Task details
Exactly the lines from the one with "At what coordinates" through the final line of the entries, and nothing else, should appear in the answer; no pictures go in it.

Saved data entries
------------------------------------------------------------------------

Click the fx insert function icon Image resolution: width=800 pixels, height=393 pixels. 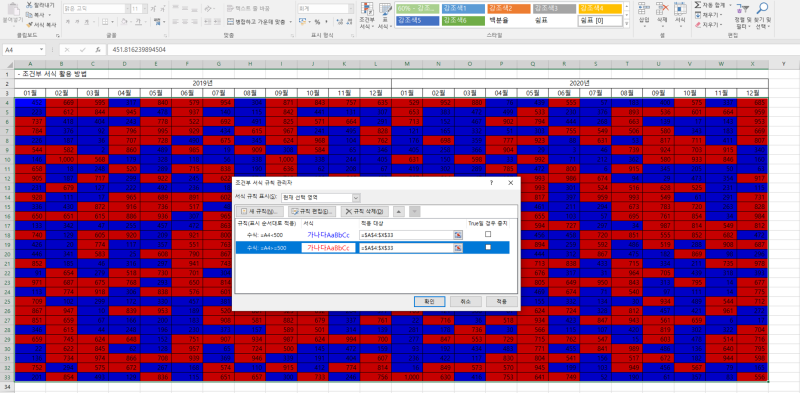[97, 50]

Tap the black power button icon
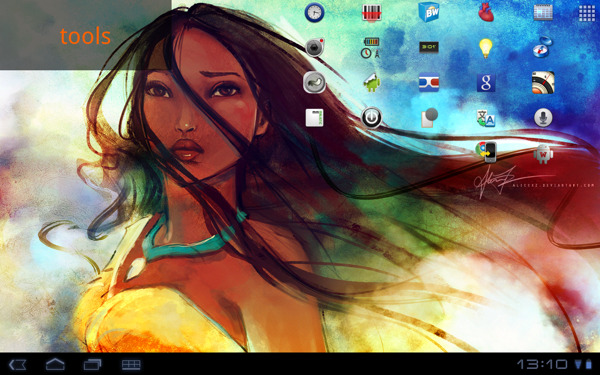pos(372,117)
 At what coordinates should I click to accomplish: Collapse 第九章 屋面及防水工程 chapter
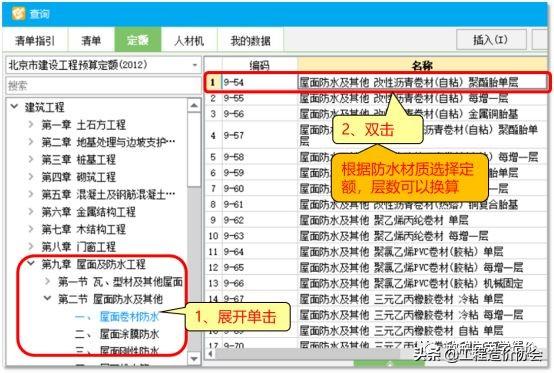click(x=31, y=263)
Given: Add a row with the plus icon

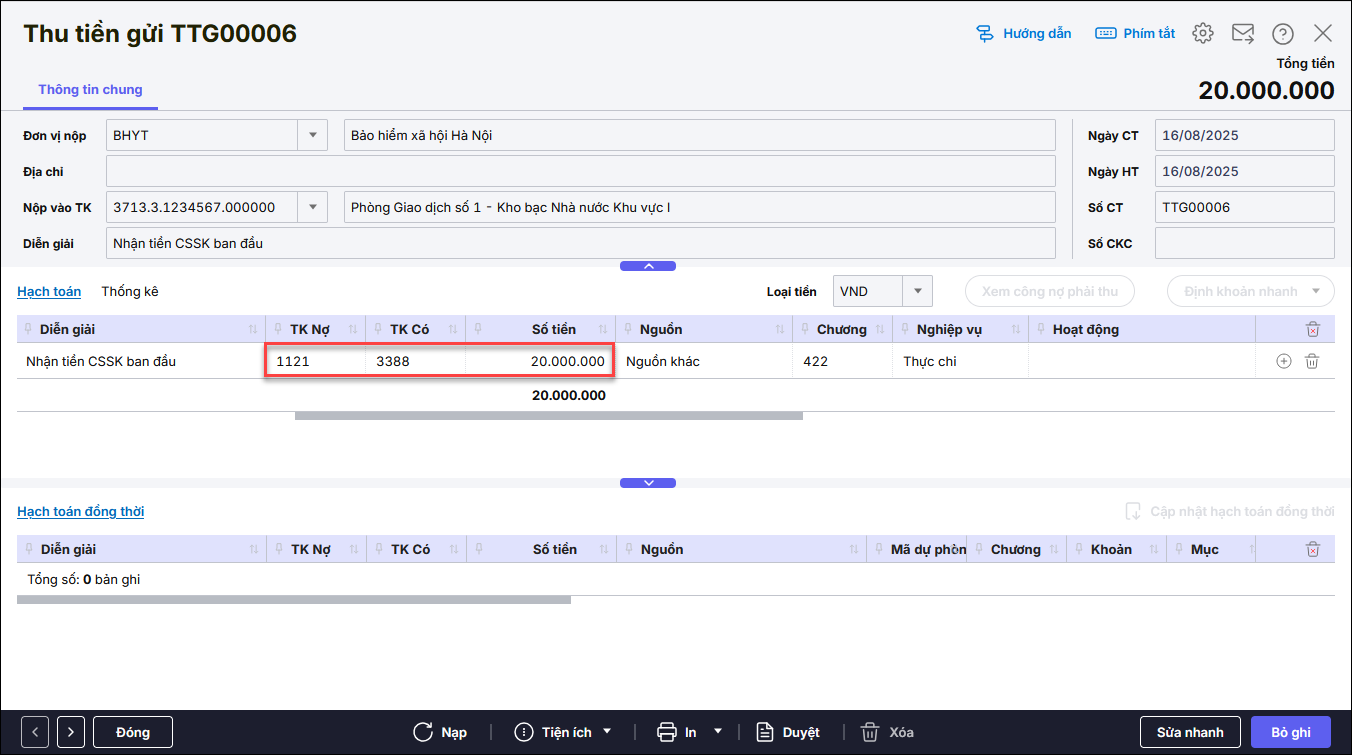Looking at the screenshot, I should 1284,361.
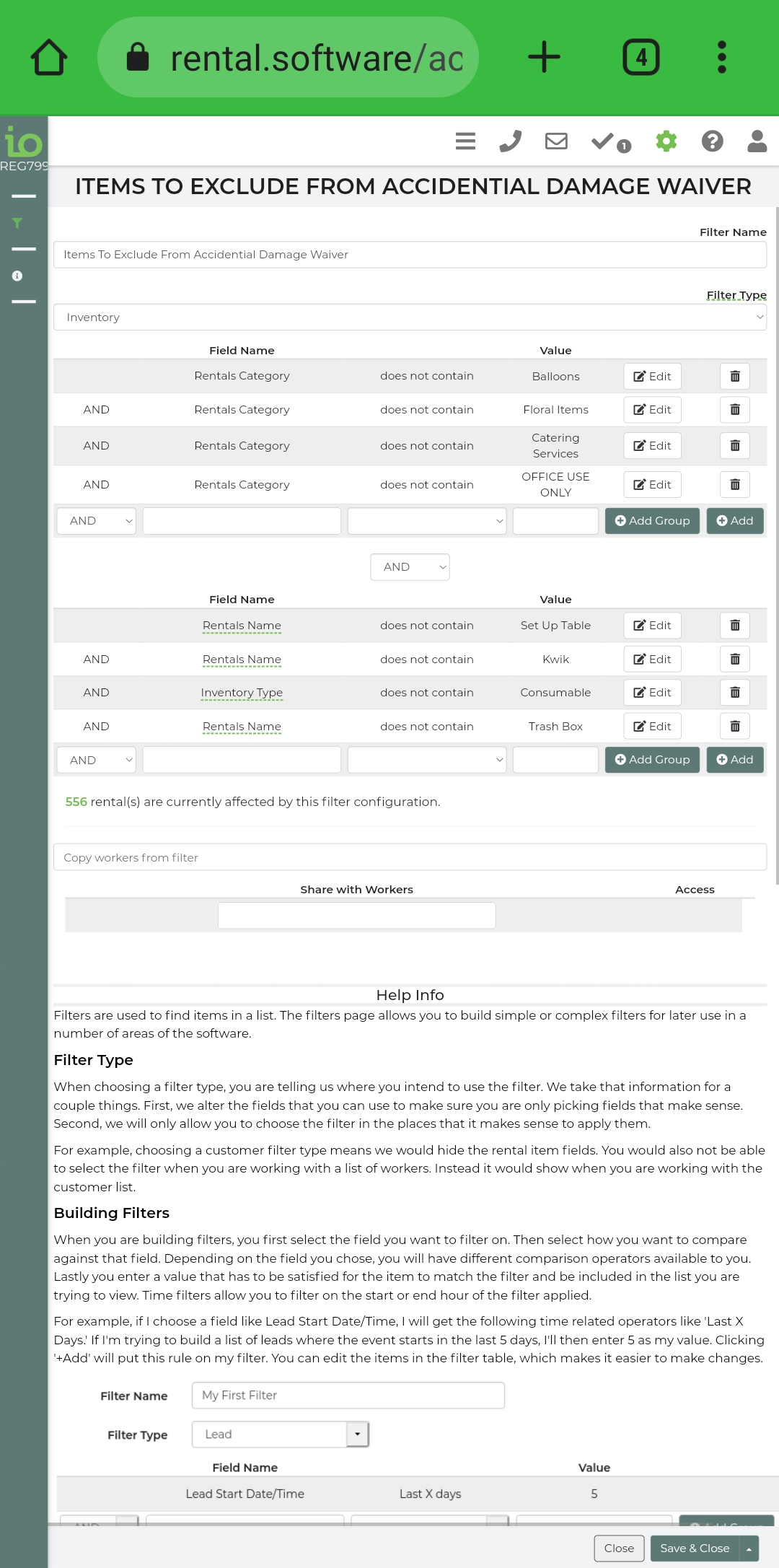Click the phone icon in toolbar
The height and width of the screenshot is (1568, 779).
coord(511,141)
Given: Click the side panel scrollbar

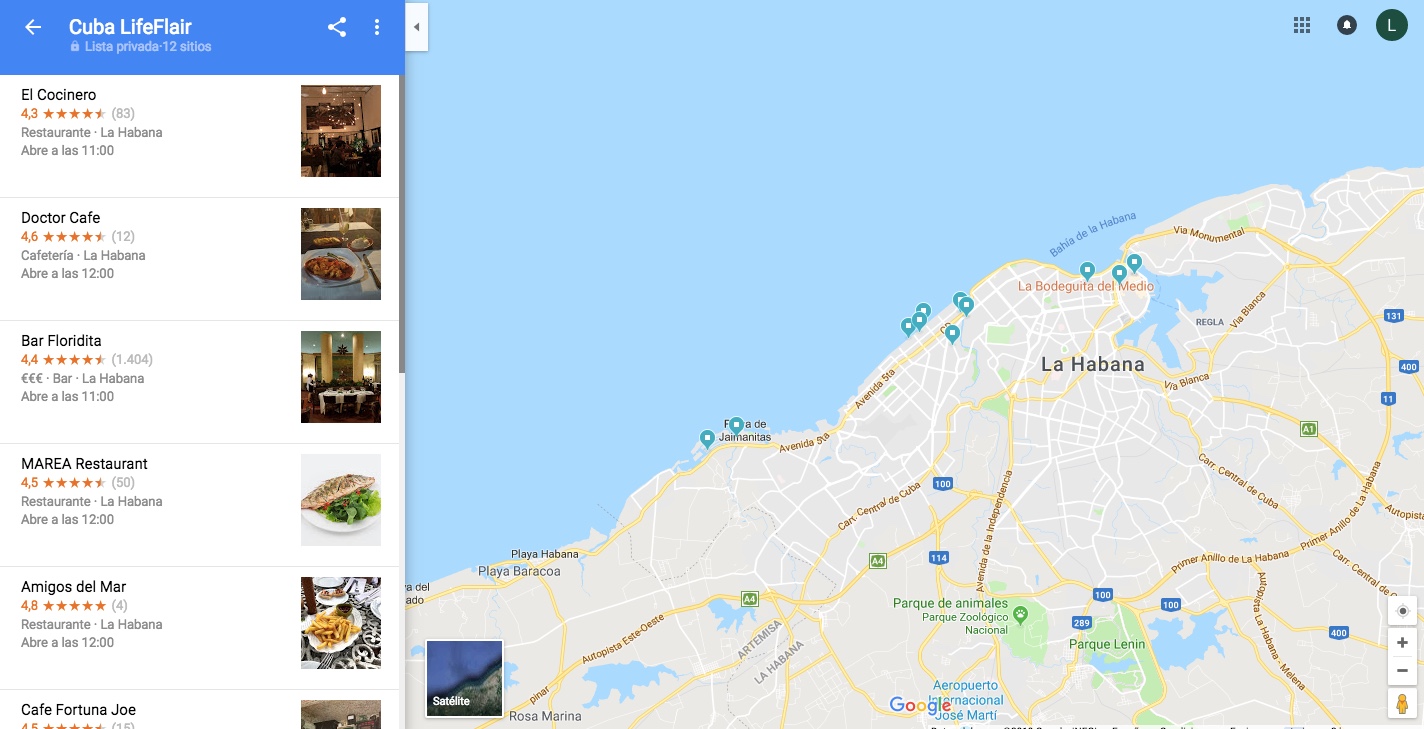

------------------------------------------------------------------------

Solution to this task
 At what coordinates should I click to accomplish: Collapse 第九章 屋面及防水工程 chapter
click(x=31, y=263)
Given: Add a row with the plus icon

Looking at the screenshot, I should 1284,361.
Click the phone icon in toolbar
The height and width of the screenshot is (1568, 779).
coord(511,141)
Given: Click the side panel scrollbar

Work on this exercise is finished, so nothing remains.